5. You’re the one who wanted to have kids in the first place!
4. Tell that cock-sucking landscaper I’ll pay him when he picks up all those fucking leaves!
3. (When asked where anyone went who died) Oh them? They’re in Hawaii.
2. If a boy makes fun of you, and you’ll want to pay attention now, this right here is an area called “the nuts”
1. Next time Daphne says you can’t play with her tell her you don’t want to anyway because she’s probably got herpes from her swinger parents. Can you remember that?
Didn’t I say he is hilarious? Definitely using that Hawaii line.

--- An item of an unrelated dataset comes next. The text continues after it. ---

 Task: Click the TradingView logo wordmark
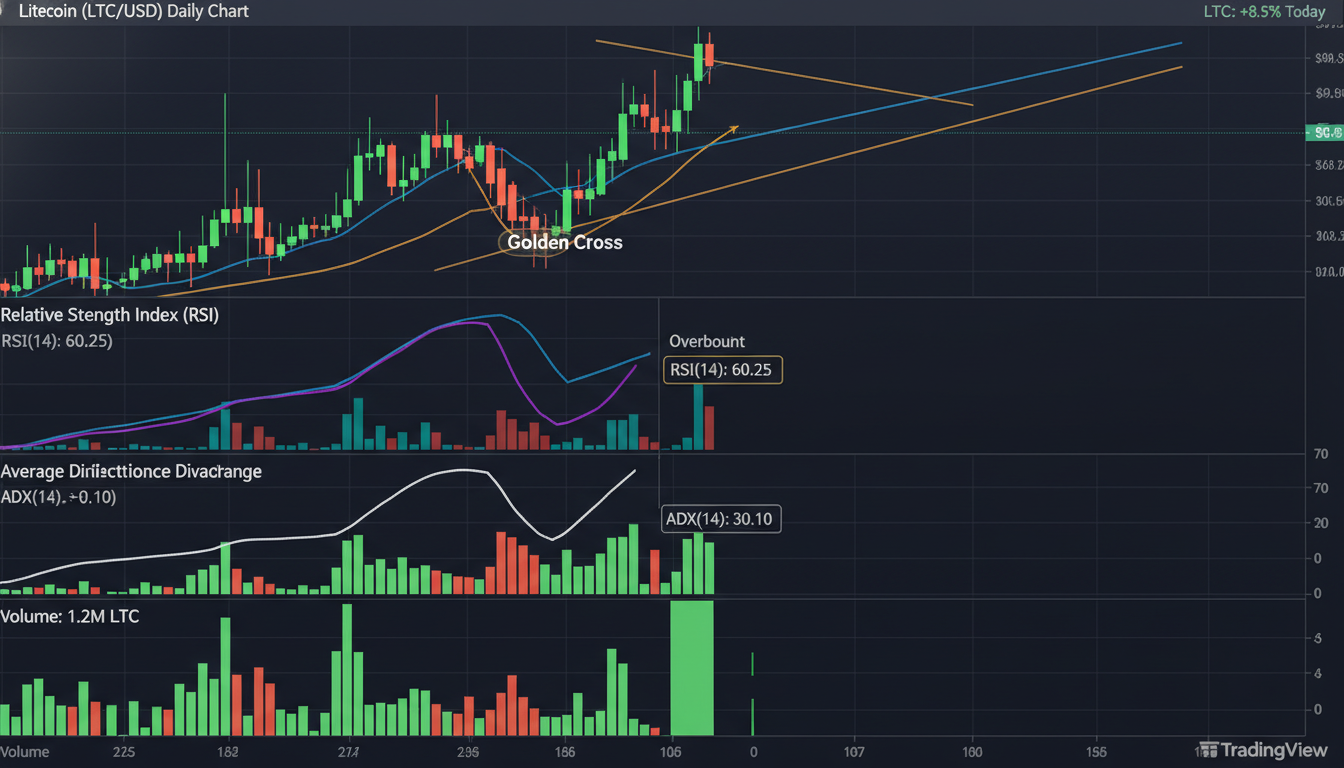pyautogui.click(x=1277, y=750)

And now…..how do you get a FREE copy of Daddy Said A Word I Never Heard – the new book by Scott Cohn? Easy – just comment on this post with something you wish you didn’t say in front of your kids. Or just a comment on how funny we are. Or Scott Cohn. Gratuitous admiration is never shunned here. One entry per person will be accepted.
We’ll pick a winner on Friday, December 4th.
I wish I never said the word poop because now it’s in our every conversations. ?
I have a small problem with road rage so my 5 yrs old has picked up some on my wonderful phrases. The best one is when he yelled, “Move your friggin ass Jersey!” while we were stopped at a light.
My 3-year old son actually said the F word, something my husband has a hard time letting go off apparently, a few weeks ago. My husband and I agreed on him putting a dollar in our son’s piggy bank whenever he says the F word anywhere remotely near our son. The way things are going he will be able to buy his first car on his 5th birthday. Looks like I need to come up with a new idea on how to curb my husband’s language 🙂
Oh Fuuuudge. Only I didn’t say fudge. 🙂
Letting the 6 year old be in the room when I was watching an episode of Bones where the two parents were talking about the tooth fairy being a “stupid social construct “. The big kid stopped believing on his own but there’s still hope for the little guy.
You guys are bleeping hilarious
I am sure there are many things I wish I did not say, thankfully I can’t remeber them! Bleeping motherhood rocks, they make me laugh when I want to cry! Everyone needs a dose of funny in the too real world.
I wish I never taught her PU and That’s stinky! Instead of the cute game when I would take off her socks; everything is stinky! Dinner. Her brother. People at the grocery store. No filter.
I like to say the really with an attitude when my kids do something there not suppose to do. So now they do it to me and each other with my same attitude. But I love them attitude and all.